That was the time when dolphin hunters could come into the area and capture dolphins for the dolphin parks. Pine Island was the meeting place for activists who came from all over the country.

Representatives from Sea Shepherd were also on the island. The activists called themselves the "The Dolphin Rescue Brigade." There were arrests. The process caught the attention of CNN and other media outlets that made it a national story.

Meetings were held with the islanders who were against the captures and others that favored the captures. Even representatives from the office of former Congressman Porter Goss were present along with government agencies.

With the help of Goss, the protest led to the banning of captures of dolphin in the area, and now throughout the United States.

Later in 1995, both men were in the area to protest and to bring attention to research by Mote Marine Laboratory and Sarasota Dolphin Research Program into wild dolphins in Sarasota Bay.

Said White, who turned into the champion of dolphins when he had an eye-to eye contact with a dolphin off Kona Coast decades ago, "I was suddenly aware that the entire world is conscious."

His activism did not begin or stop with protecting dolphins or freeing them from captivity. Through the years White was involved with defending animals and their habitat, many times resulting in his arrest.

He spoke against the pollutants being released into creeks. He sat in trees to protest logging activity, and tried to block the construction of large electrical transmission lines near sensitive areas. He worked with Sea Shepherd against seal-bashing in Canada. He was working with Sea Shepherd against the seal bashing season in Canada and was responsible for the sea turtle costumes at the WTO (World Trade Organization) protests.  The costumes became the international emblem of opposition to the WTO.

Before his death White received the Guardian Achievement Award from In Defense of Animals, and a lifetime achievement award from a veterinarians organization for his work in saving animals.

O'Barry, who has visited the island in the past to present an anti-captivity film and lecture, made a promise to White to continue the fight against dolphin captures, assuring him that, "We will continue to show up and do what needs to be done to keep dolphins free and safe from harm."

In honoring that promise there is going to be a "Japan Dolphin Day -Abolish the Slaughter." This protest  on October 8 is going to be a world-wide protest in front of Japanese embassies to stop the barbaric yearly slaughter of dolphins that takes place in Taiji and several other Japanese coastal communities from October until April each year.

O'Barry said, " In Japan, more than 20,000 dolphins are slaughtered in the most brutal way imaginable every year with very little opposition from anyone. How is this possible in the year 2005? The reason that this practice continues in Japan is two-fold:

• The fishermen have very little opposition from the outside world.

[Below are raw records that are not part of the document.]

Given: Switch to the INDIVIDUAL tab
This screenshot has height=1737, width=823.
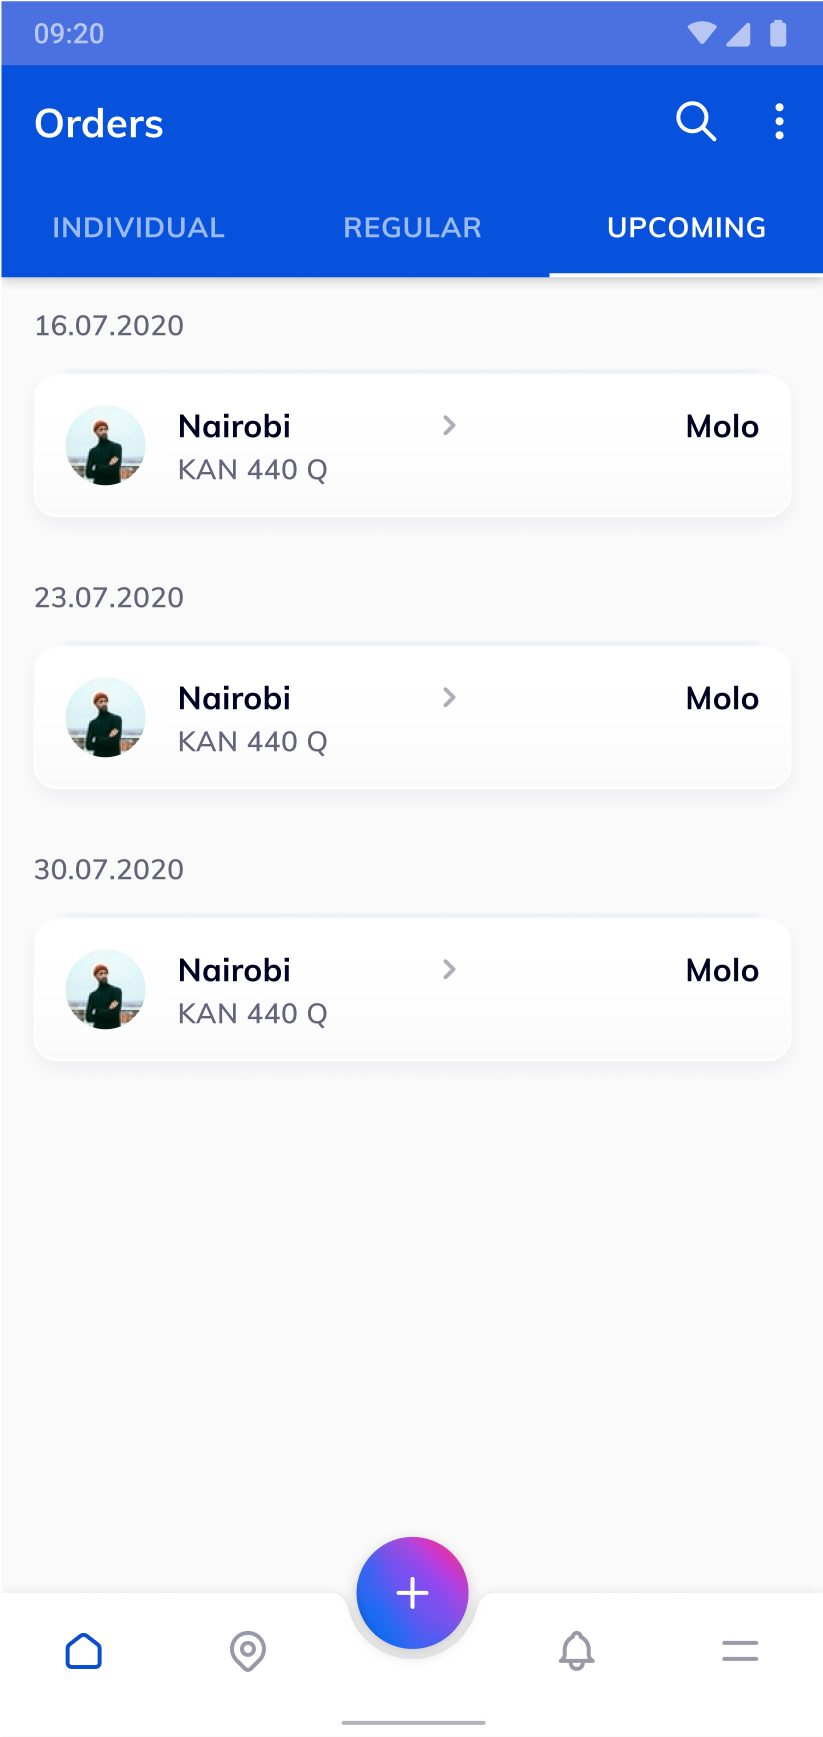Looking at the screenshot, I should click(138, 228).
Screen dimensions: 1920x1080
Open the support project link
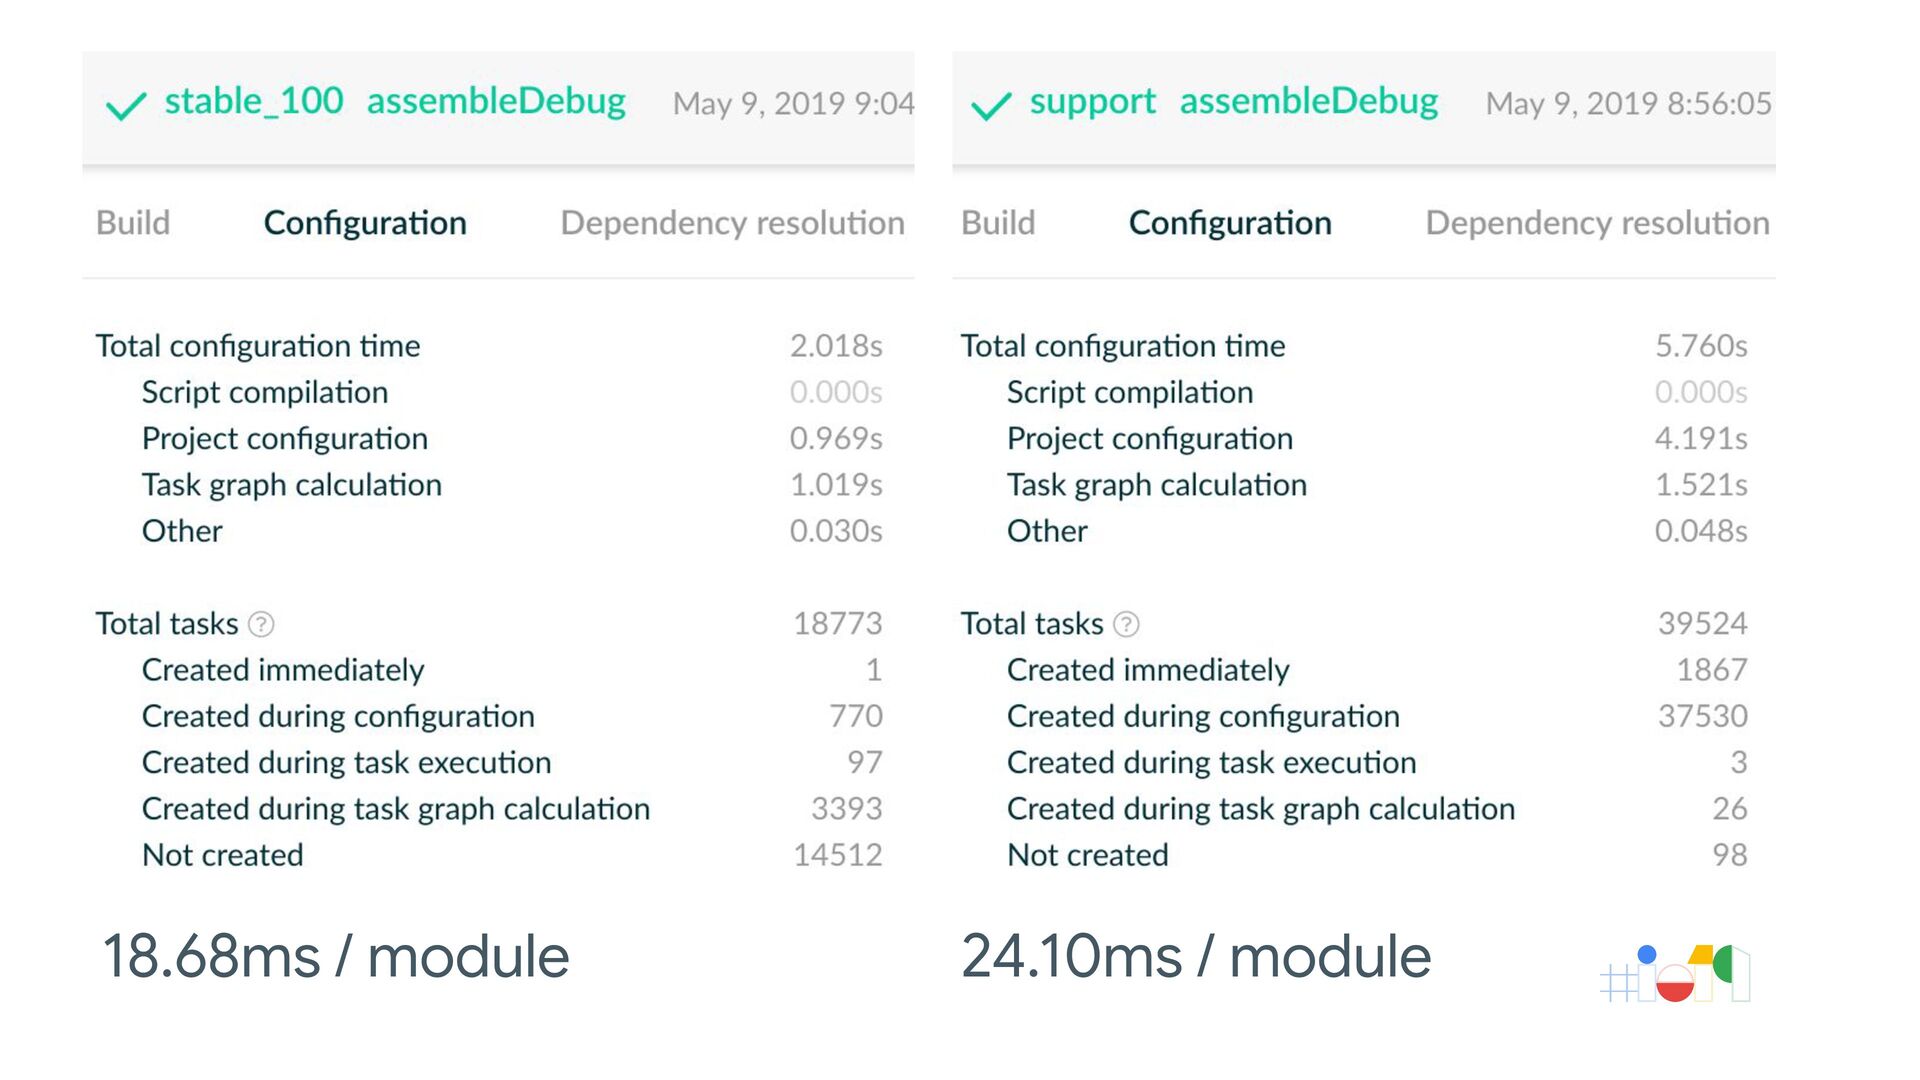[x=1092, y=102]
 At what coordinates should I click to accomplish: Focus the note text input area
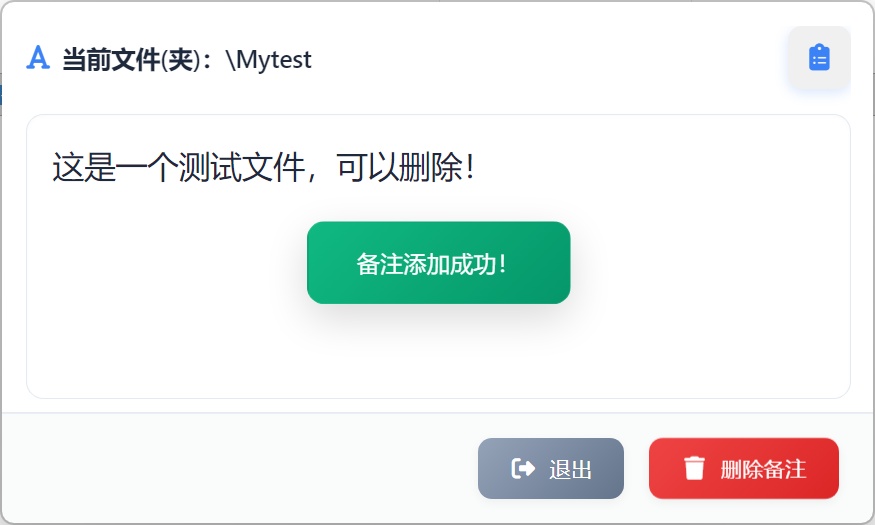pos(439,257)
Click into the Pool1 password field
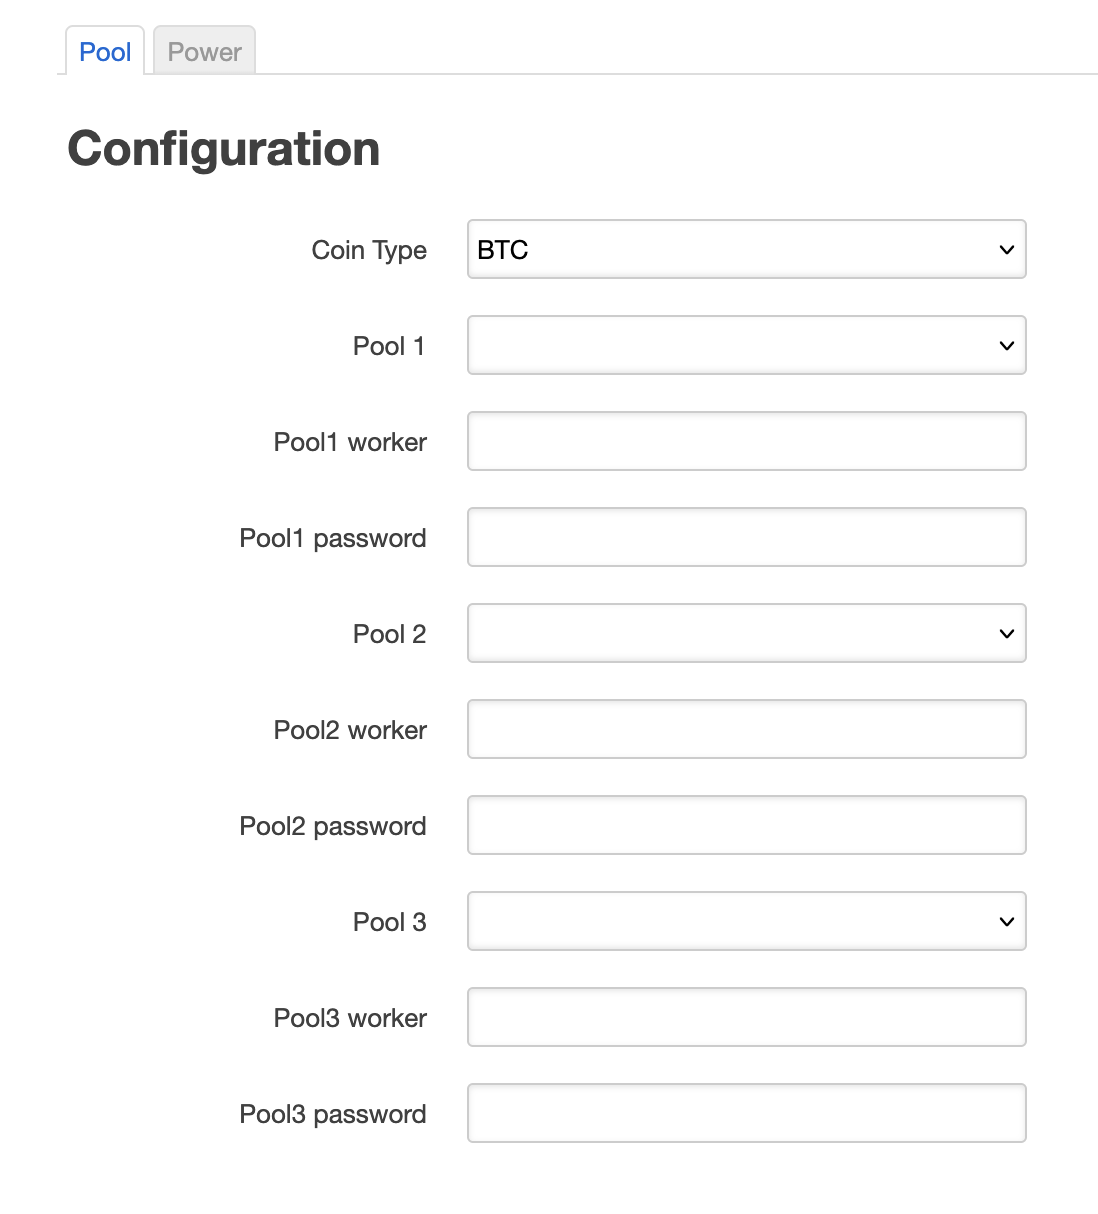The height and width of the screenshot is (1214, 1098). [746, 538]
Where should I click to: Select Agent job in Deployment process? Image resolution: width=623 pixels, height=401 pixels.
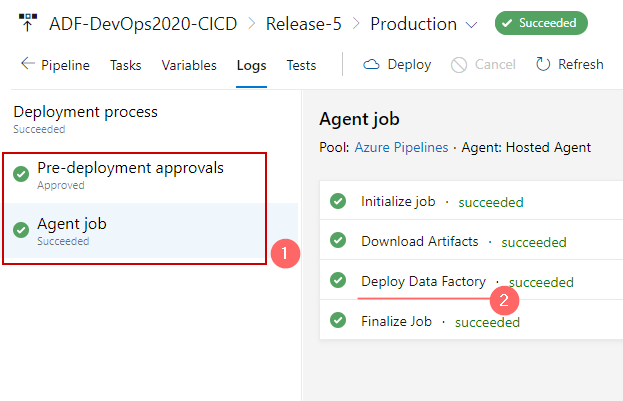pos(151,231)
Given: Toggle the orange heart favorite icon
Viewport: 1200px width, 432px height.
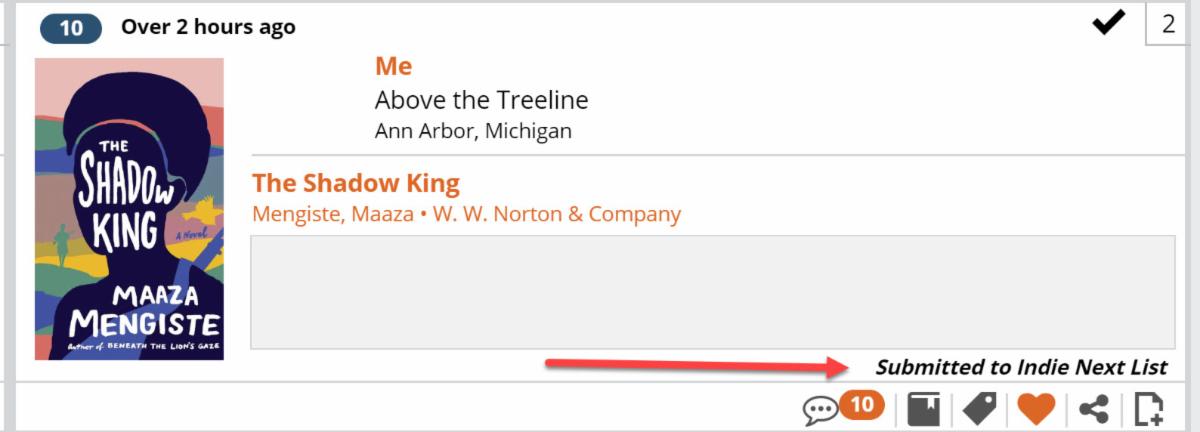Looking at the screenshot, I should [1036, 409].
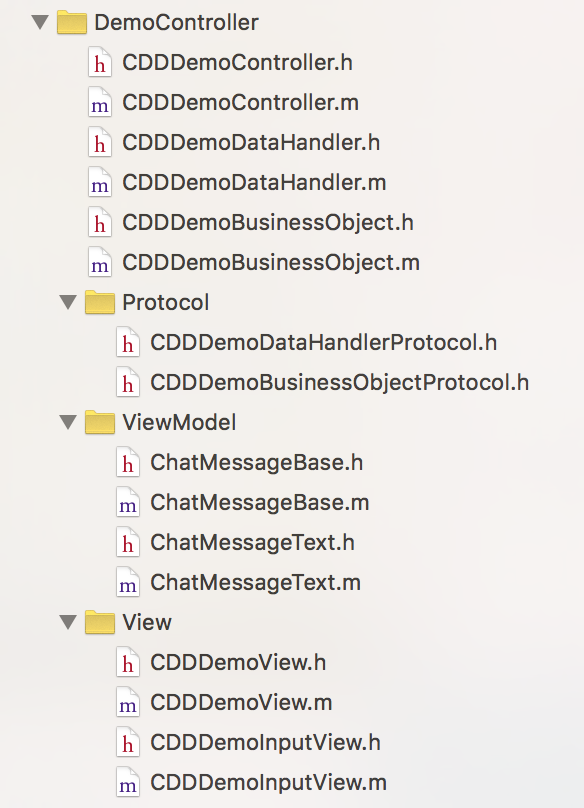This screenshot has width=584, height=808.
Task: Click the View folder icon
Action: (99, 622)
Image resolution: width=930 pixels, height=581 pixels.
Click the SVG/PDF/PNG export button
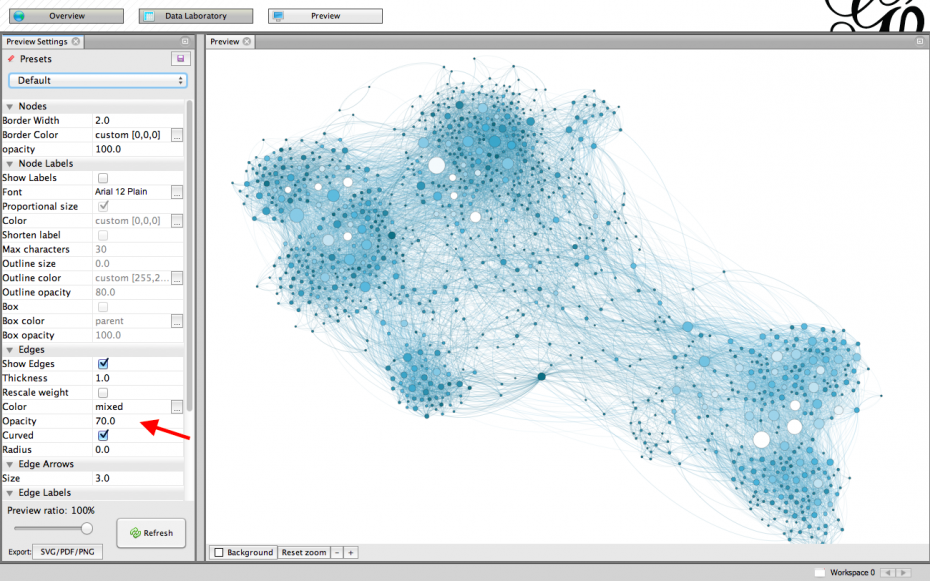tap(68, 552)
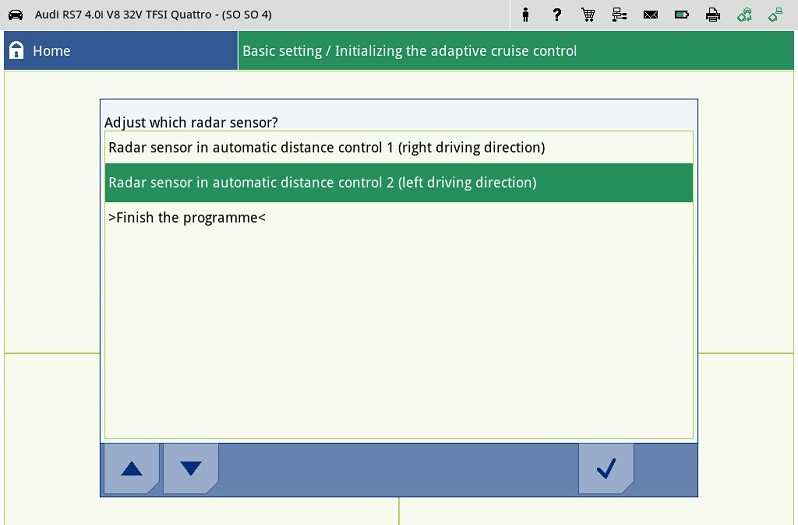Click the rightmost green device connection icon
798x525 pixels.
click(x=775, y=15)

• The Japanese people don't know that these crimes against nature are taking place. You can't object to something you don't know about."

What can you do? O'Barry offers the following ways you can become involved: "Show up on October 8. Bring yourself and a friend to the nearest Japanese embassy or consulate office on this date. We don't want your money. We are not asking you to go to Taiji. We know first-hand that showing up in Taiji is very expensive, and dangerous too. What we are asking you for is your good energy for just a few hours, just one day of the year. That's it.

One Voice, the group from France that is organizing the protest with Barry and his wife Helen, who is a member of One Voice, notes that "this will be an all-inclusive event. In other words, the protest will not take place under the umbrella of any one group."

For more information on the slaughter of dolphins in Taiji go to any world wide web search engines and enter, "Japanese dolphin massacres". It should move you act. To reach O'Barry for additional information, email him at ricobarry@bellsouth.net.

Make a promise to get involved.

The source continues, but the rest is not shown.